Yaya a olhou com cuidado, embora não da mesma forma como normalmente faria, antes de se colocar na frente de Raishin. Raishin a puxou de volta, indo em direção à frente do dragão por si mesmo.

— Yo. Matar aula para dar um passeio? Não achei que você fosse do tipo que aproveita a vida noturna.

Ele a cumprimentou com a mesma voz despreocupada de sempre.

— Eu tenho várias perguntas para te fazer. Vamos tomar alguma coisa em algum lugar.

— ...infelizmente para você, eu não tenho nada a dizer.

A resposta de Charl foi curta e fria. Era como se ela tivesse perdido absolutamente toda a emoção— como se seu rosto fosse feito de aço. Ela continuou com seu tom inexpressivo,

— Eu estou te avisando. Não tente se aproximar da Henri.

— Eu recuso.

Por um breve momento, houve um lampejo de irritação em seu rosto enquanto ela deixou escapar a fachada inexpressiva.

— No entanto, se você apenas voltar para a Academia, eu posso considerar. Como vai ser?

— ...idiota. Que incrível idiota. Como sempre, você é incapaz de ler o contexto.

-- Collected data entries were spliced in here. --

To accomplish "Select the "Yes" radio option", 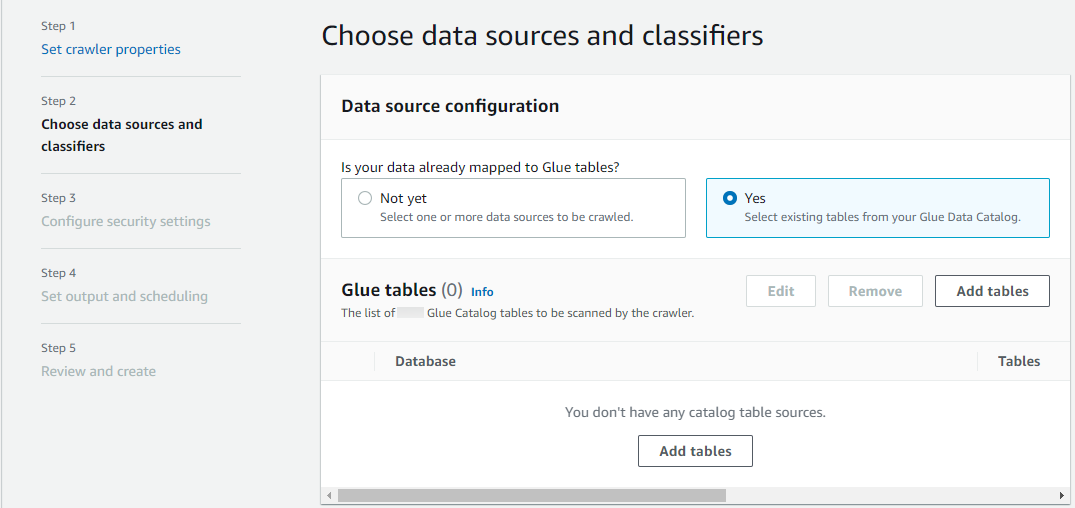I will pos(730,199).
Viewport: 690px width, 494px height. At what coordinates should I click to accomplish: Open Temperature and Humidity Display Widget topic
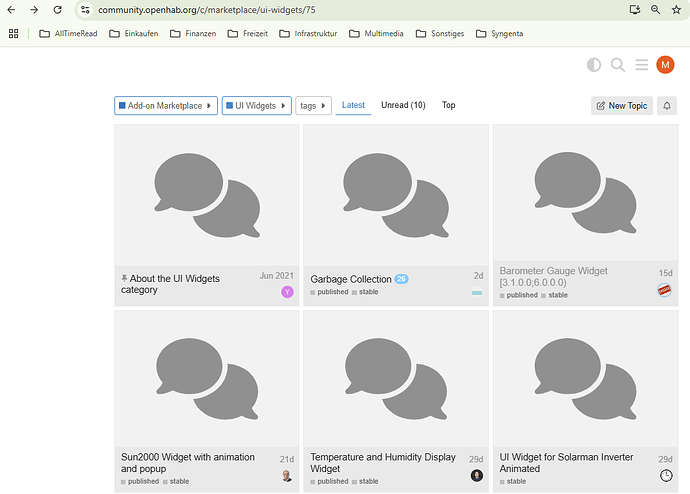click(x=383, y=462)
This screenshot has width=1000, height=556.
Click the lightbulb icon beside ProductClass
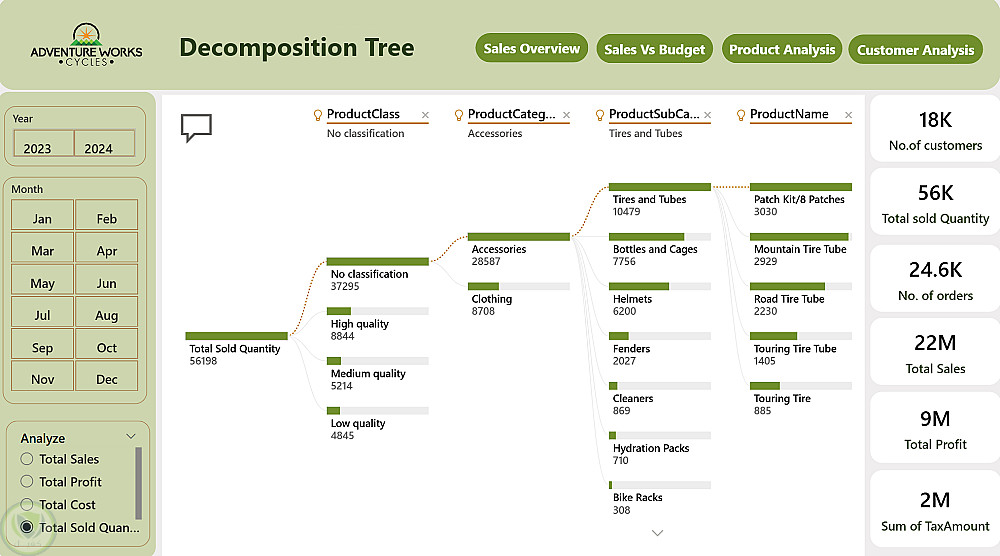tap(318, 115)
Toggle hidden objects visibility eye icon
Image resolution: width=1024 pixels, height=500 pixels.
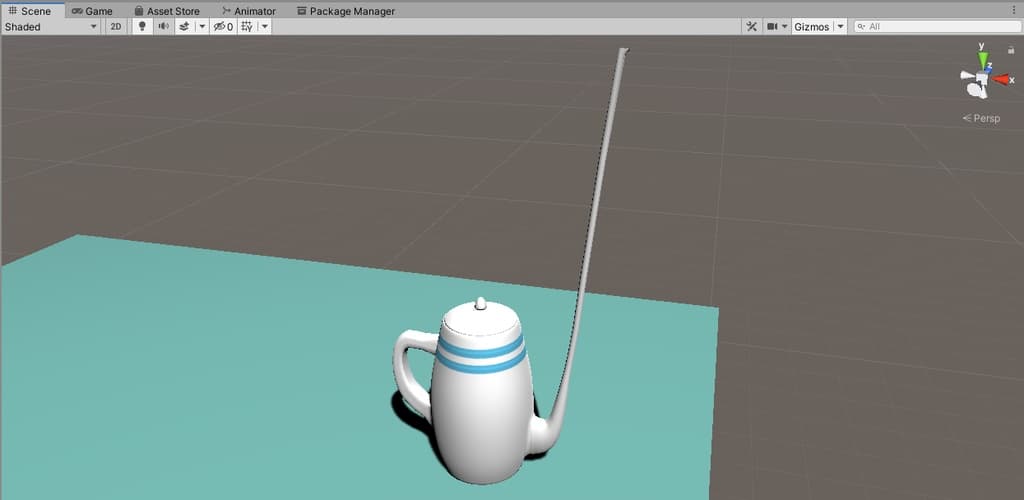click(x=222, y=27)
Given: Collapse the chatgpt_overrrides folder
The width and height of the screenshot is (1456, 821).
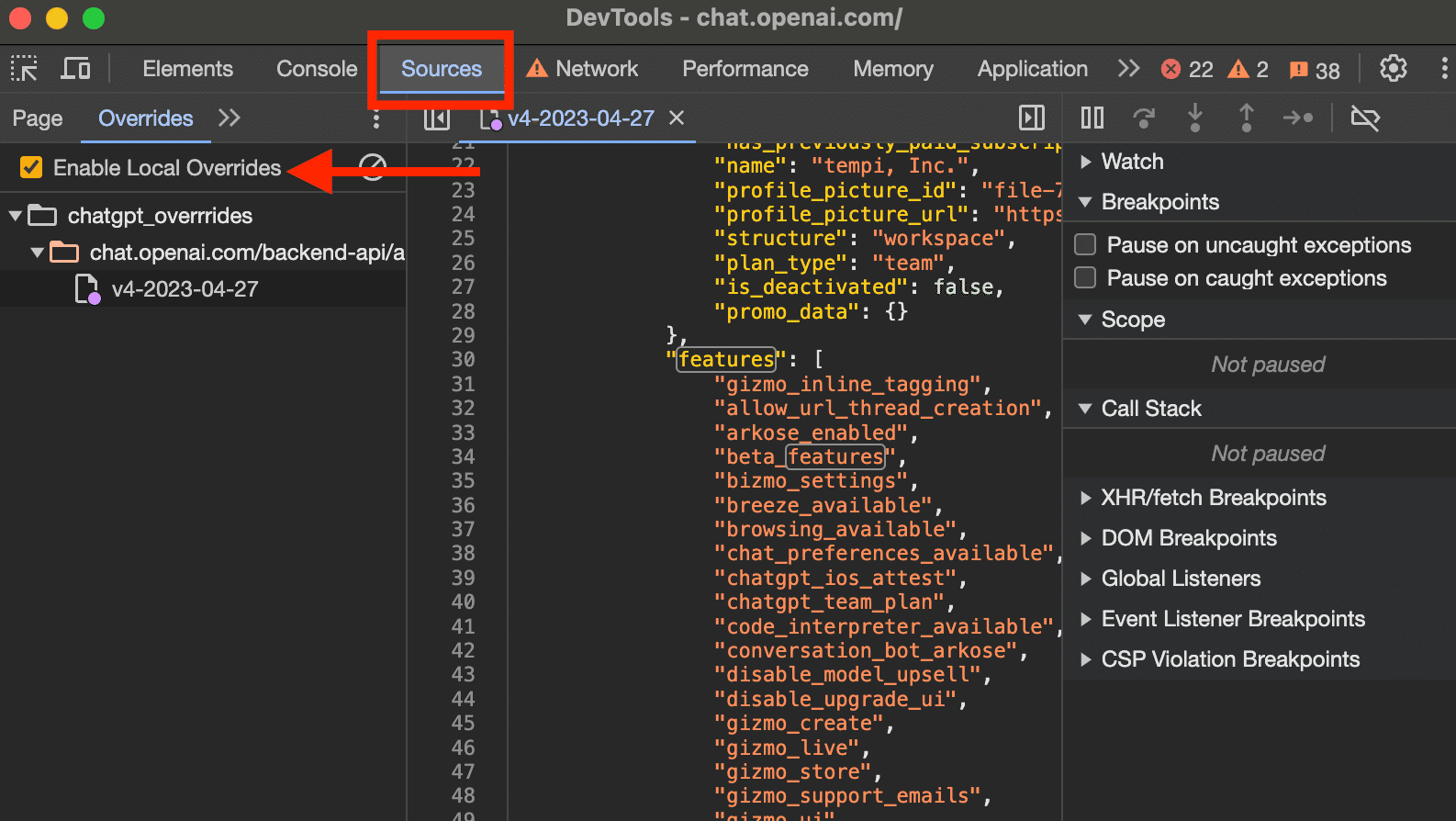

Um olhar assassino brilhava nos olhos de Charl.

— Eu estou te dizendo para não se envolver comigo.

O corpo de Charl foi preenchido com uma forte energia mágica, fazendo a atmosfera ao redor dela oscilar.

Sua intensidade era aterrorizante. Combinado com a aura avassaladora que o enorme dragão emitia, Raishin podia sentir seu cabelo ficando de pé.

— Se você não obedecer— eu vou te matar.

Os olhos de Yaya arregalaram-se e, em seguida, ela rapidamente olhou na direção de Raishin.

Raishin encolheu os ombros e falou com um tom de voz confuso.

— Você não disse que iria me proteger apenas alguns dias atrás?

— Cale-se! Eu disse que vou te matar, então eu vou! É por isso que eu estou dizendo para você não se envolver mais comigo!

A máscara inexpressiva que ela estava usando havia sido completamente destruída. Virando o rosto, ela chutou as laterais do dragão.

O dragão levantou voo com uma facilidade que desmentia seu enorme tamanho. Subindo mais e mais, eventualmente ele ficou fora de vista.

Tudo o que restou foi a forte rajada de vento e alguma vegetação espalhada por ele.

— ...você é a idiota, Charl.

Raishin suspirou antes que um sorriso fosse esculpido em seu rosto.

— Como eu posso ir embora quando você está fazendo um rosto como esse na minha frente?